- **Exercise aim**
For this exercise, repeat the records below exactly and omit every picture.

─── Records

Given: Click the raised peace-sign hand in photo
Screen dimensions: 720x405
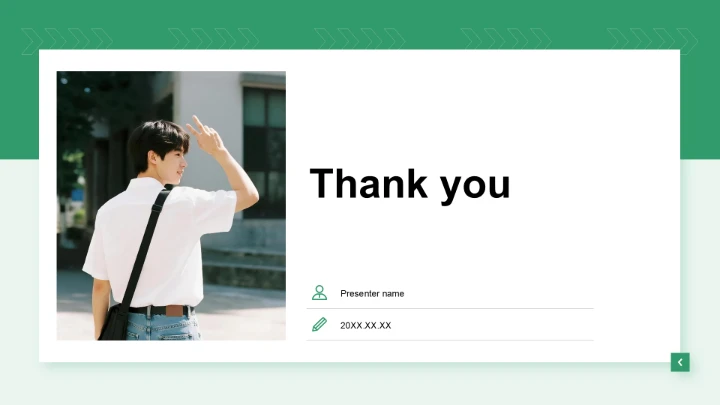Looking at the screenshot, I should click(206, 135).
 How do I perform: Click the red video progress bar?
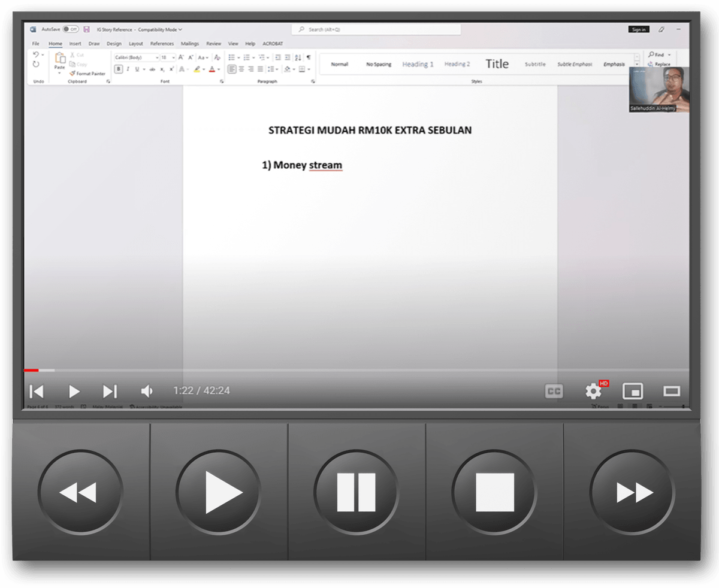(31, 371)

──────

- **Result below**
Given: Click the raised peace-sign hand in photo
Screen dimensions: 720x405
Looking at the screenshot, I should click(206, 135).
 How do I perform: Click the red video progress bar?
(31, 371)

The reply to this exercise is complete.